Task to carry out
Reproduce the lines below verbatim, starting at the first line and ending at the line that contains "The height and width of the screenshot is (928, 638).". Omit the pictures from your copy.

Supplied data
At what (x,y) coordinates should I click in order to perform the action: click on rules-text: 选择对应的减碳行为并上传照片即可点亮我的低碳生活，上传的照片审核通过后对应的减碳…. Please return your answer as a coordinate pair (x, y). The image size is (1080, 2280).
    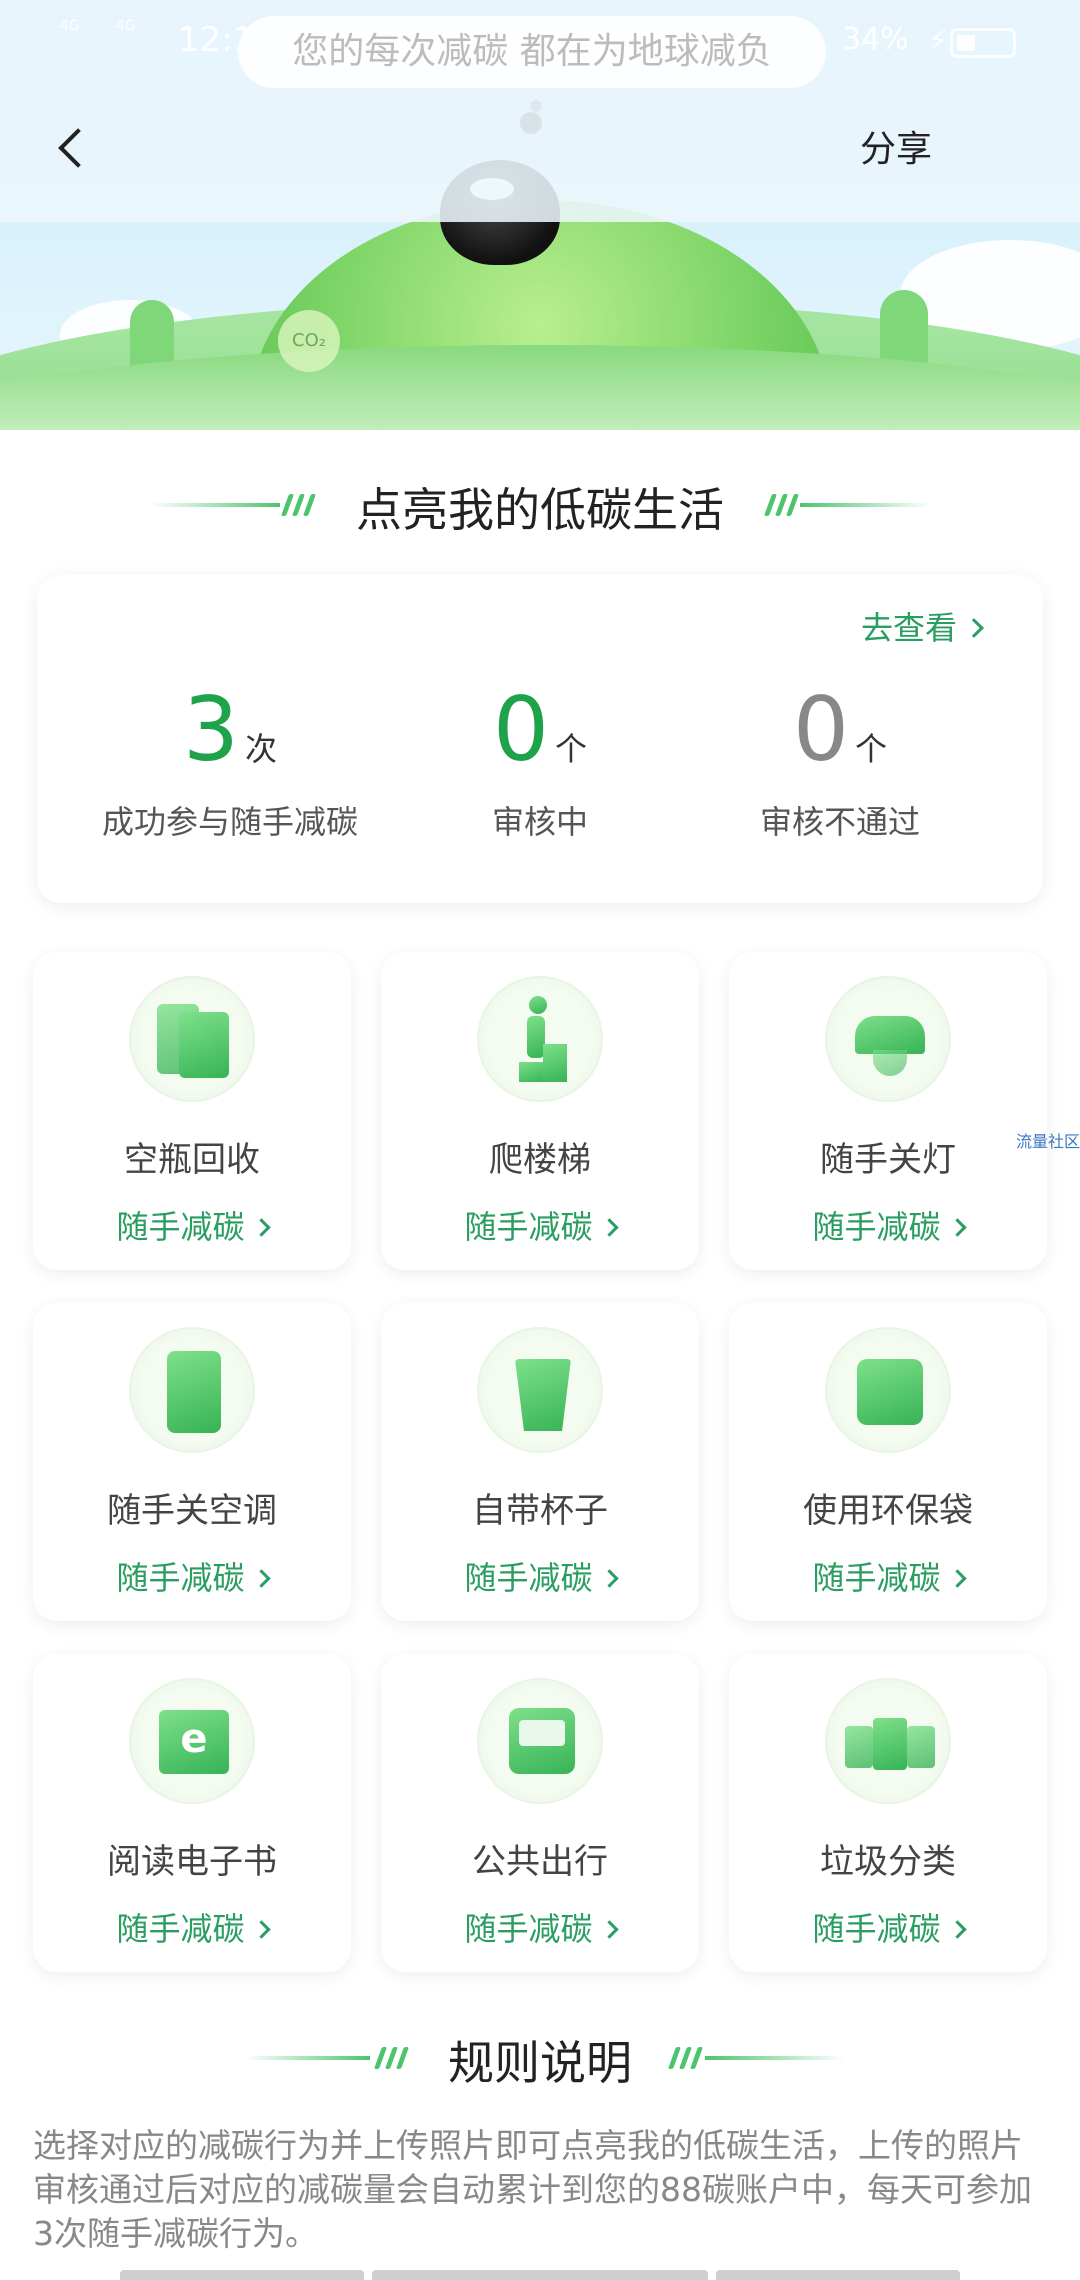
    Looking at the image, I should click on (532, 2190).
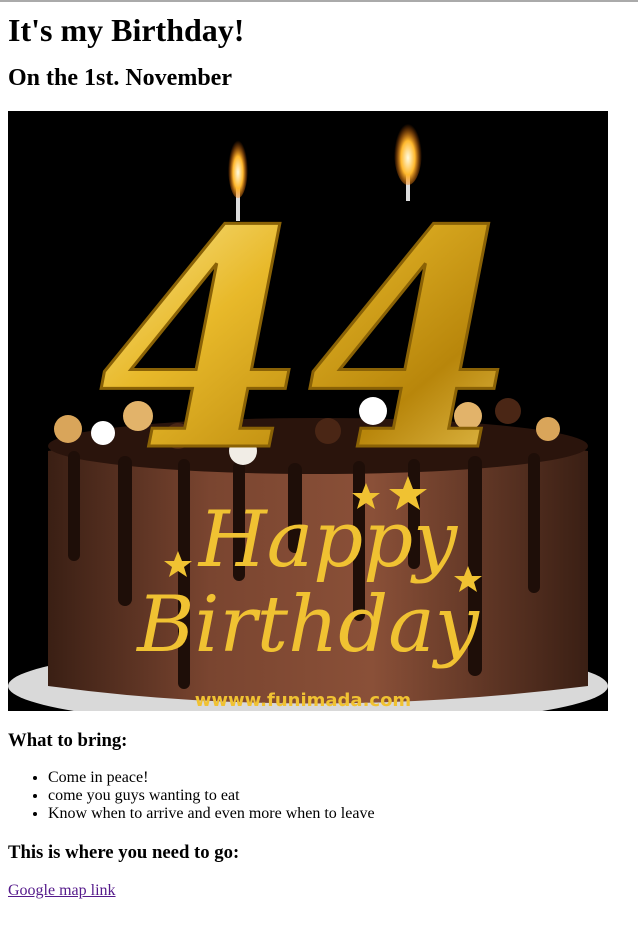 The height and width of the screenshot is (928, 638). Describe the element at coordinates (339, 778) in the screenshot. I see `list-item: Come in peace!` at that location.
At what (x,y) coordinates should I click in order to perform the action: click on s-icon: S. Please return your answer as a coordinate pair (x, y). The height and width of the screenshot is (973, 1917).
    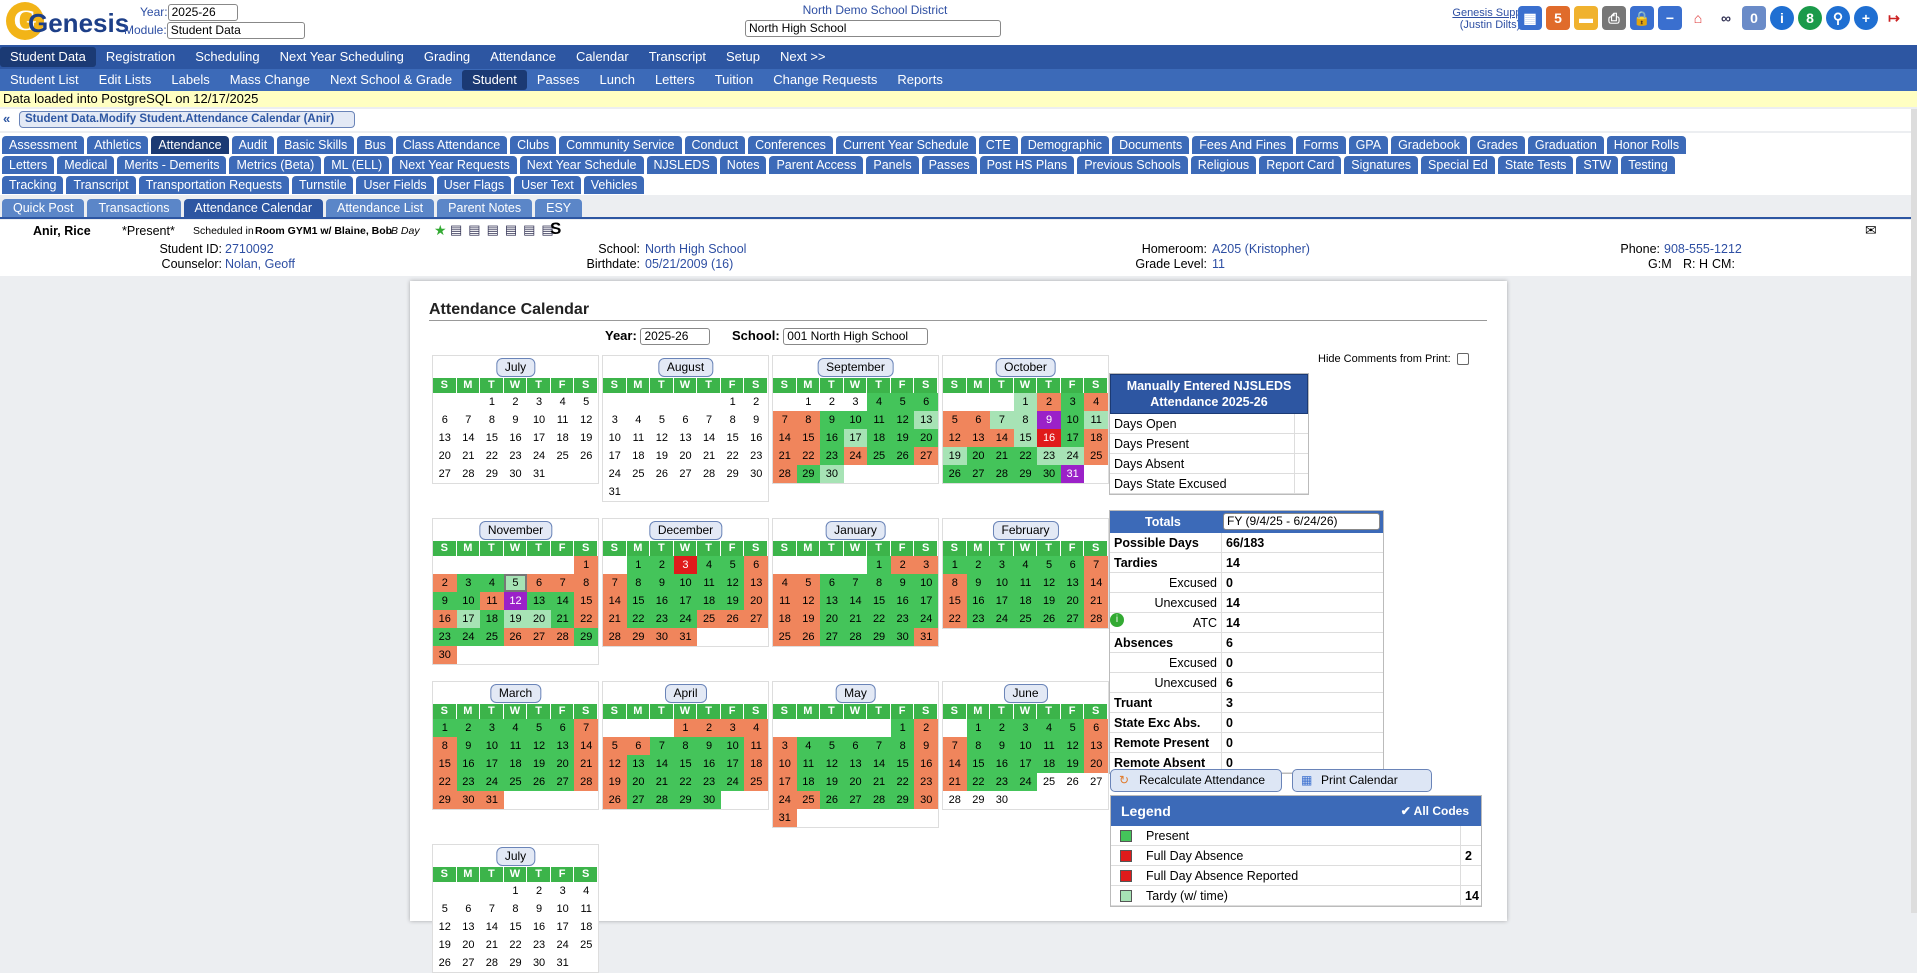
    Looking at the image, I should click on (556, 229).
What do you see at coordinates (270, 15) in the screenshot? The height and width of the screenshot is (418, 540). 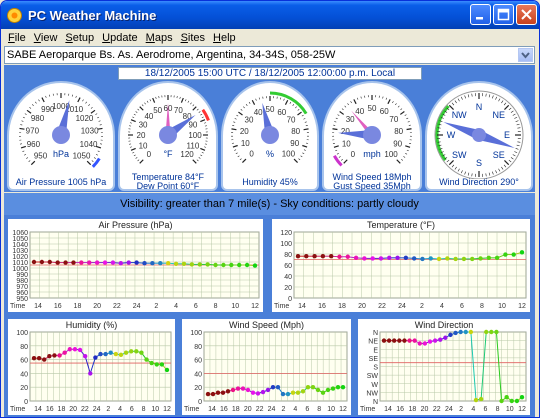 I see `title-bar: PC Weather Machine` at bounding box center [270, 15].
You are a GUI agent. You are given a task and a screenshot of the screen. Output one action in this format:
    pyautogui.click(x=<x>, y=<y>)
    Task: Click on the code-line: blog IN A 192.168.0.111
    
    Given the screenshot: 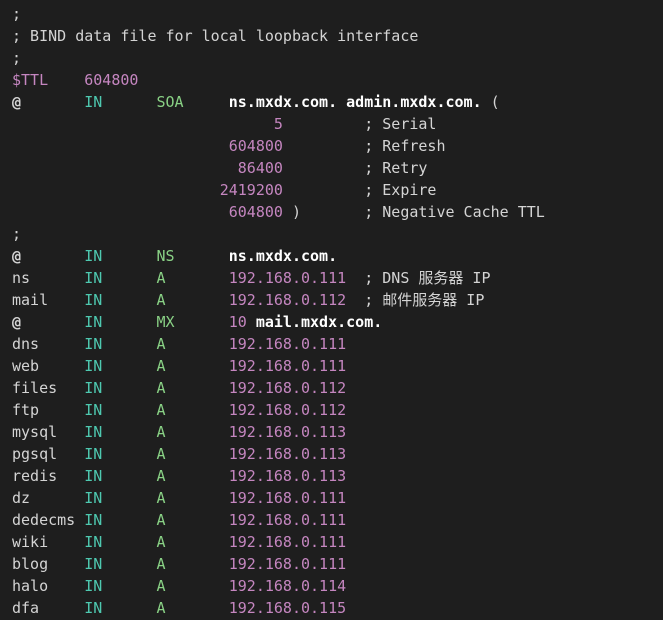 What is the action you would take?
    pyautogui.click(x=179, y=564)
    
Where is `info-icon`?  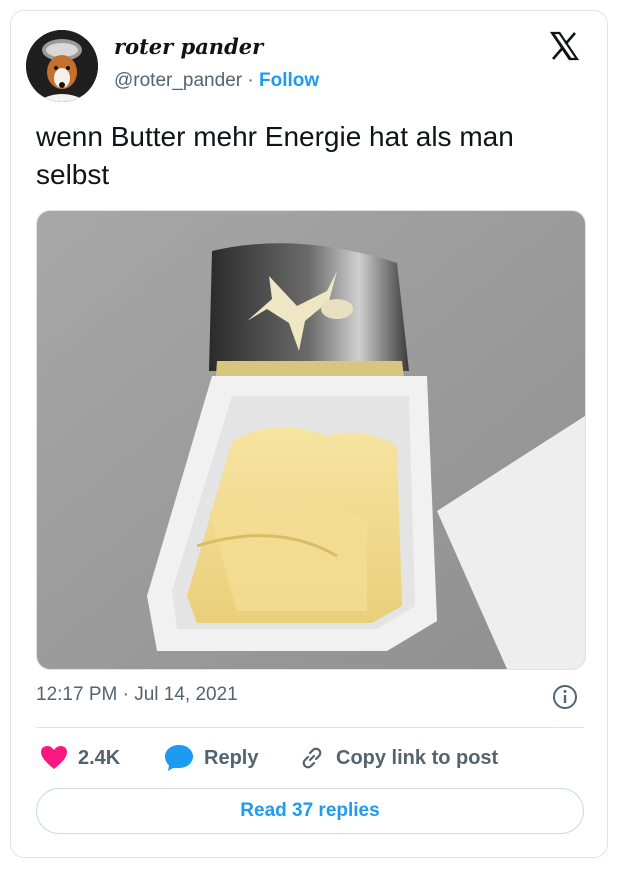
info-icon is located at coordinates (565, 697).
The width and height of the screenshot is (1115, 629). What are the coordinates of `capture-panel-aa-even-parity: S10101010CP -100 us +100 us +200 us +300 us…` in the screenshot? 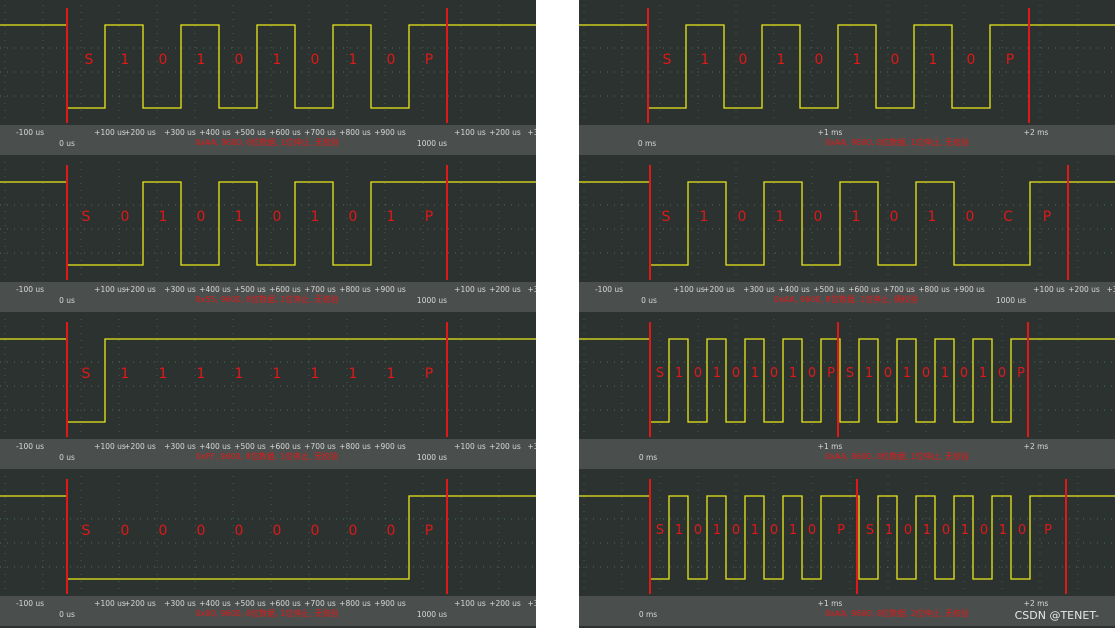 It's located at (847, 236).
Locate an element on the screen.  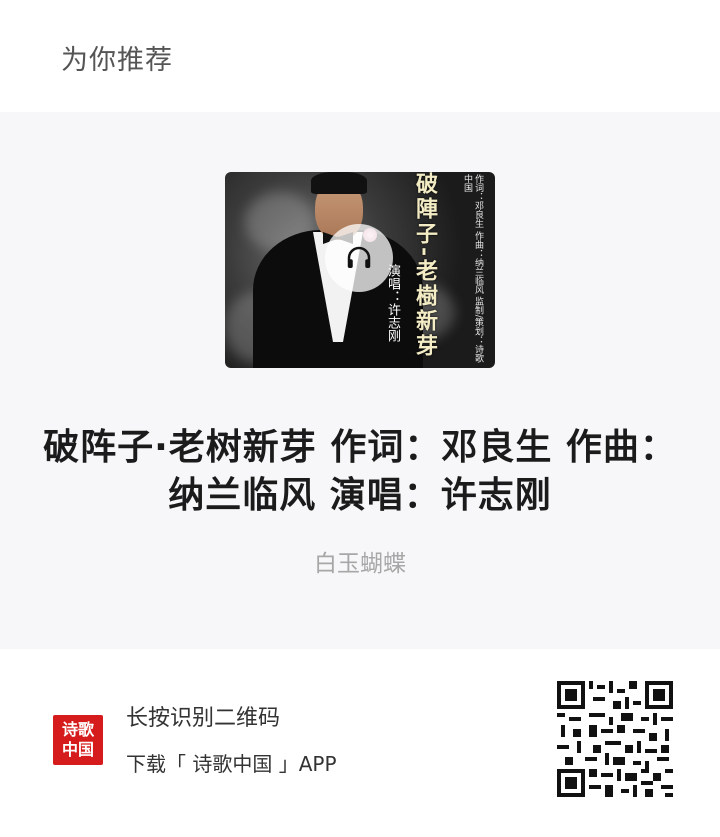
download-app-text: 下载「 诗歌中国 」APP is located at coordinates (232, 764).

Task solution
At what (x,y) coordinates should I click in order to perform the action: click on rules-text: 选择对应的减碳行为并上传照片即可点亮我的低碳生活，上传的照片审核通过后对应的减碳…. Please return your answer as a coordinate pair (x, y). The image size is (1080, 2280).
    Looking at the image, I should click on (532, 2190).
 The height and width of the screenshot is (928, 638). Describe the element at coordinates (339, 778) in the screenshot. I see `list-item: Come in peace!` at that location.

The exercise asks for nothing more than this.